Thanks to everyone who came out to the San Francisco PHP and MySQL meetup! Also, thanks to Michael for organizing such a great event, and Percona for sponsoring the food. I put the slides from the talk up on my wiki for reference or in case you missed it. I believe that there will be a video up at some point as well. While down there I also had a chance to stop by Digg and talked to them about Gearman (they’ve been using it for a while). It was interesting to see how they were using it in a large scale deployment. I was able to get some valuable feedback to future development, and a cool t-shirt. :) Thanks Digg!
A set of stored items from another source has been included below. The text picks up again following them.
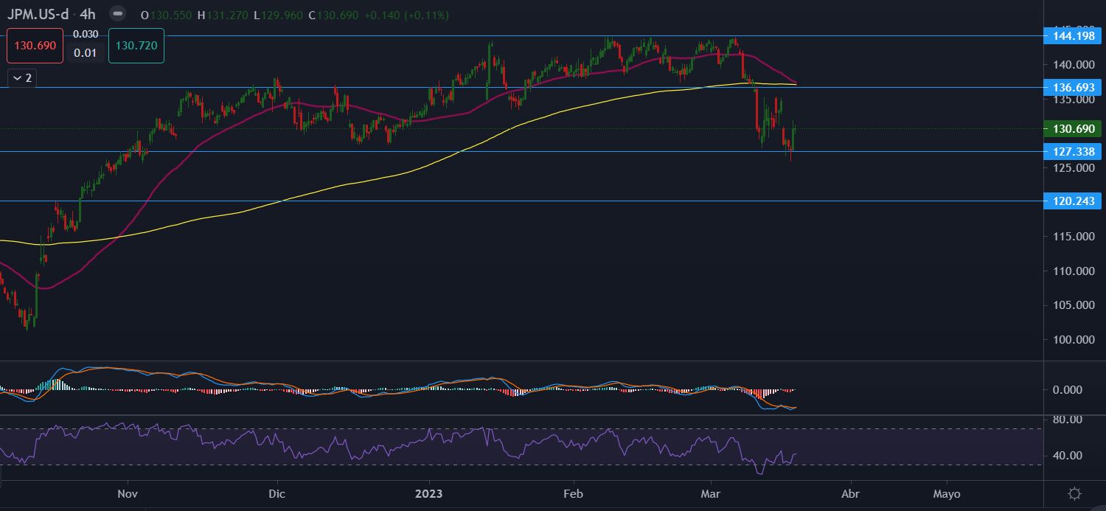Click the 0.01 order quantity field

pos(86,52)
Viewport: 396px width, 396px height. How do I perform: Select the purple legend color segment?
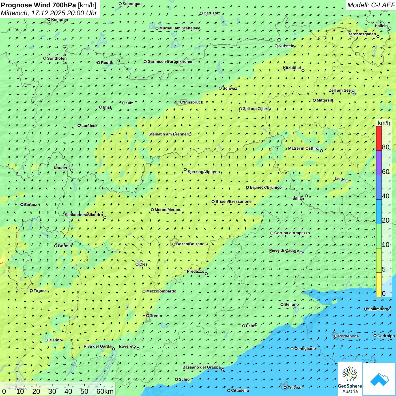click(x=379, y=163)
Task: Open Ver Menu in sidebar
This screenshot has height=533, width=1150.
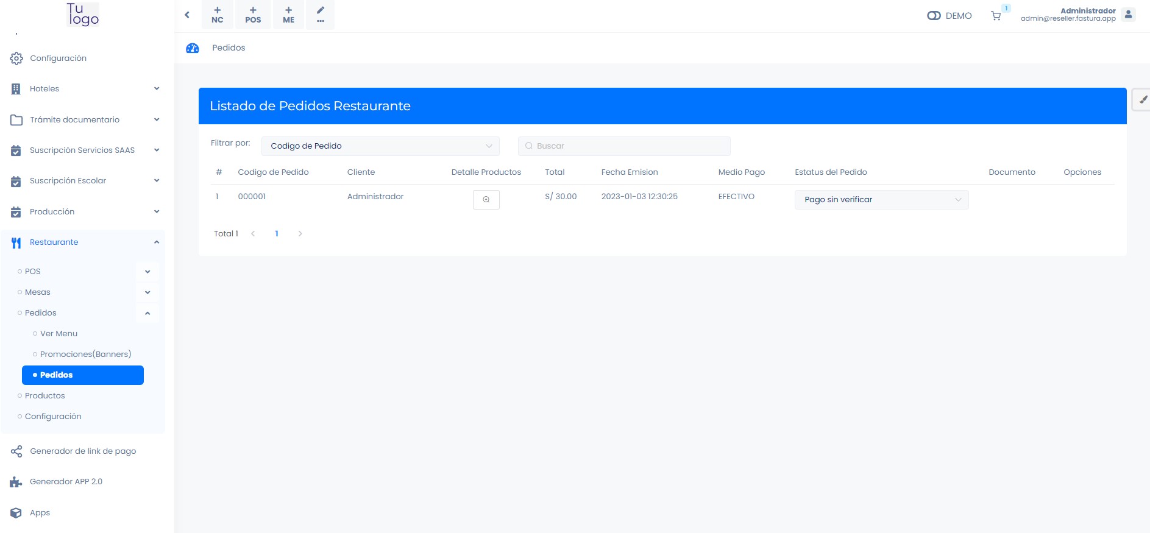Action: 59,334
Gearman at San Francisco PHP and MYSQL Meetup

I’ll be talking about Gearman this Thursday (October 1st, 2009) at the San Francisco PHP and MySQL Meetup groups (these are two separate groups, but sometimes share the topic). A few other folks involved in the Gearman community should also be there to help out, including James Luedke (the PHP extension main author), Eric Lambert (the Java API author), Dormando, and Hachi (Perl version maintainers at SixApart). You can sign up at either the MySQL or PHP meetup groups. We’ll be discussing the basics for those of you who don’t even know what Gearman is, common use cases, new features, advanced topics for folks already using Gearman, and of course Q&A throughout. Hope to see you there! …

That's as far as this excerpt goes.